4 responses so far ↓

  • 1 Chris // Apr 30, 2008 at 10:40 am

    No, it doesn’t count. We have finite time on this earth, but the only “achievements” that are worthwhile are the ones which benefit others. Now, if you “achieve” privately and then after your passing those achievements are released for the betterment of your fellow man, then you achieved something.

    Recognition is nothing more than an embellishment for achievement. Achievement can stand without recognition ( which is an active acknowledgment of an achievement ) but achievement without adoption ( which is a passive acknowledgment ) is only activity.

    If I invented a perpetual energy engine but didn’t share it with anyone, was it an achievement? I think not. Whether we like it or not, the larger part of the “deeper meaning” we are all genetically driven towards is the betterment of our societies. We’re designed to help complete each other.

    Chris

  • 2 Shaun Dakin // Apr 30, 2008 at 10:42 am

    Another good post. It reminds me of the movie with Nicole Kidman in which she plays a small town NH woman obsessed with being on TV. I think she says something like, “It is not real unless it is on TV”.

    I really don’t know. I would imagine that it depends on what it is that you do.

    In my particular “business” - The National Political Do Not Contact Registry - I needed to be “seen on TV” in order to gain credibility and legitimacy. I needed to testify on the Hill in order to be a “player”.

    So, while I love what I do, I do need (must have) recognition in order to move forward.

    It is kind of like something falling in the forest and no one being around. Does anyone hear it?

    Shaun Dakin
    CEO and Founder
    http://StopPoliticalCalls.org

  • 3 isle // Apr 30, 2008 at 10:49 am

    Achievement is the positive result of having accomplished a personal goal, right…so regardless of recognition, it still made a sound.

    If you cut down the tree *just* to hear it fall, or for someone else to hear it fall, and it is heard, that is also a fullfilled goal, not not as loftly, the sake of doing just to do.

    I think if you cut down the tree, and no one heard it, but you chopped it up, build a cabin and used the kindling for a fire, and cooked your food,
    you don’t really need someone to tell you if they heard it. They would likely smell the smoke.

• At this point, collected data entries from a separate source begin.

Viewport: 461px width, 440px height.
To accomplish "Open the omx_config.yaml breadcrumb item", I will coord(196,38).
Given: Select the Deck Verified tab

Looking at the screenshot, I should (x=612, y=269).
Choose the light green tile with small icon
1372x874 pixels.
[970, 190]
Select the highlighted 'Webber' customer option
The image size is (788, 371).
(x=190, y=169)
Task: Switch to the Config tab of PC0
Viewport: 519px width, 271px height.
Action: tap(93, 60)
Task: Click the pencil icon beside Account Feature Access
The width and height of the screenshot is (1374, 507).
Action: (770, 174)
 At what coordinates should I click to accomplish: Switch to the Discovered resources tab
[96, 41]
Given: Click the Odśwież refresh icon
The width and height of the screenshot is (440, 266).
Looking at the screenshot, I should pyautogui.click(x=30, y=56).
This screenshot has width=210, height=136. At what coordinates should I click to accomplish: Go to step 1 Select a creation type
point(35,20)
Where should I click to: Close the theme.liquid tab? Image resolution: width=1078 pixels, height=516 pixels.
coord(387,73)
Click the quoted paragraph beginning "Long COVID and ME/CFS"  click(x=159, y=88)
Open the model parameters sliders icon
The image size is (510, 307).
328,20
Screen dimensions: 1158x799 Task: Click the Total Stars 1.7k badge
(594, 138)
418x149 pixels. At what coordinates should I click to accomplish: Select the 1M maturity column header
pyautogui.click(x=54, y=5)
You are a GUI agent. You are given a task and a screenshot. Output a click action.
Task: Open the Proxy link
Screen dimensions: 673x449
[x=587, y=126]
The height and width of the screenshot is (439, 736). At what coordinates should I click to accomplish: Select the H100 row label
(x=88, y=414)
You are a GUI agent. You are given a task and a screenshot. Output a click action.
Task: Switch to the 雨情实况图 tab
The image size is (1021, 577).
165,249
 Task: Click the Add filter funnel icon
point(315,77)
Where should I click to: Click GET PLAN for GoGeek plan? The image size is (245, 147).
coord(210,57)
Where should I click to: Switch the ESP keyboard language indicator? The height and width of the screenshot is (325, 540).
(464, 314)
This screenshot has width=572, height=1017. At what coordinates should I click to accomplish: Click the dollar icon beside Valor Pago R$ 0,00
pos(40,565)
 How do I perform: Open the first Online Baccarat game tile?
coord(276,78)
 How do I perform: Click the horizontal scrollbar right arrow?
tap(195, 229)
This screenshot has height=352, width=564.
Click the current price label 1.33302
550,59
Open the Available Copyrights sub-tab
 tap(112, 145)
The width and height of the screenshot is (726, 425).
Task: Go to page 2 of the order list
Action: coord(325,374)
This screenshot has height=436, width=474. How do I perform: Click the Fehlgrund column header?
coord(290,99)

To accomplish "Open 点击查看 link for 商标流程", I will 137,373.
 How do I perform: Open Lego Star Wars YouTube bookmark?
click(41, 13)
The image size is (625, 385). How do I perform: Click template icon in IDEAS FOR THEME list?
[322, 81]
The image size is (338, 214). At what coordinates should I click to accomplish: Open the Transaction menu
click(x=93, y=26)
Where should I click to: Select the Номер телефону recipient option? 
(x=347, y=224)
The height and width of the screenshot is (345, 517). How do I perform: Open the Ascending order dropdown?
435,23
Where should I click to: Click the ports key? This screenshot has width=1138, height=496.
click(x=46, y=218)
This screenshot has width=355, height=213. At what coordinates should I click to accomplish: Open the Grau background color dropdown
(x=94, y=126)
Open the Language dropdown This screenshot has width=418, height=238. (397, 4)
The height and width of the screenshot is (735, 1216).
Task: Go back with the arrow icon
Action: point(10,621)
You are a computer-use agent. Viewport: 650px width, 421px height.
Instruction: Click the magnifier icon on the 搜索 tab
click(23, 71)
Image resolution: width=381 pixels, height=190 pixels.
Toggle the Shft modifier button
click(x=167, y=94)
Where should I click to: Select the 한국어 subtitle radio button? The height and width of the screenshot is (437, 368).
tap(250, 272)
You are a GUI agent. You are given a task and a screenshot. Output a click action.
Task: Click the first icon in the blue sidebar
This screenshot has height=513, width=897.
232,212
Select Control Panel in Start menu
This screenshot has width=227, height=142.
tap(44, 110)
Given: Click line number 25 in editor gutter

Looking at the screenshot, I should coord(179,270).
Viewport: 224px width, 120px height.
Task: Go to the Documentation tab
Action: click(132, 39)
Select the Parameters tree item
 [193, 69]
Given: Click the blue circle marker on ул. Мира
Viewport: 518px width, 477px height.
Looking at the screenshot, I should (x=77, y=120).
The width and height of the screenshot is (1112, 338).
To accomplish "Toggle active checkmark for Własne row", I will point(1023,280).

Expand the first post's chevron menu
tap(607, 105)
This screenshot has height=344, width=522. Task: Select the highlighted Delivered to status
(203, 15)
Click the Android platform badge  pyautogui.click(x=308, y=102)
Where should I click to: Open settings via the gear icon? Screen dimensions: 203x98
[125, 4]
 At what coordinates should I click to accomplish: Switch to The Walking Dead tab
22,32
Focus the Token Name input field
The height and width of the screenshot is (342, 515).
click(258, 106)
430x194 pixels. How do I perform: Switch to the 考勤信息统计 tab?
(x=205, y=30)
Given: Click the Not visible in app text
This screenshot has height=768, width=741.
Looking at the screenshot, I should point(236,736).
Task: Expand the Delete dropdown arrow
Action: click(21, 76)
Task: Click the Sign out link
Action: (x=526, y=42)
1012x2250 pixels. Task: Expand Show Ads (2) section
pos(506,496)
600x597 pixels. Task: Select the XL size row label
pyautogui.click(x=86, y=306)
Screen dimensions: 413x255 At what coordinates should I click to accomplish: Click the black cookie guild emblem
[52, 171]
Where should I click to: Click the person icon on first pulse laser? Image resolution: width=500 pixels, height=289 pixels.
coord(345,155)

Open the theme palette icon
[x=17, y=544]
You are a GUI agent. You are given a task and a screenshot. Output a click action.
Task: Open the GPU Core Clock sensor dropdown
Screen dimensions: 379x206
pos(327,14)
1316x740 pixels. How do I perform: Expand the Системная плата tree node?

    Smoke being residual post-audio tree felling confirmation, that’s the kind of recognition I like.

    Ok, I admit, there was a point in here somewhere…I just burned wood all winter and I am still traumatized.
    :)

    Interesting post.

  • 4 Marco // Apr 30, 2008 at 10:55 am

    I think there are several sub-categories of achievement that are all coded with their own rules.

    For instance - on a personal level if I set a goal for my own betterment and I achieve it I don’t necessarily need anyone else’s recognition (in truth it is likely that I kept the goal to myself). Even so it is important that I grant myself the recognition and praise for the achievement no matter how small it is. I believe success is a habit, if you don’t recognize/praise yourself for your achievements along the way then you are removing part of your motivation to continue in that habit.

    On a professional level recognition is VERY important IMHO. While I believe that we all need to seek out occupations that are fulfilling to us on a personal level - despite what others may think, we are all to some degree or another dependent on the opinion others have of our work product to advance and prosper. As much as I may enjoy what I do there is also an element to my professional choices that centers around providing for the needs and wants of my family and myself. Regardless of how happy I am with my own efforts, if I am not receiving the praise and recognition for what I believe to be deserving accomplishments than i don’t feel like I am making forward progress and NOTHING can strip my motivation faster than that. (This is especially true if a lack of recognition is coupled with a lack of meaningful feedback from my superiors on what I can change to begin deliver results that will earn their recognition).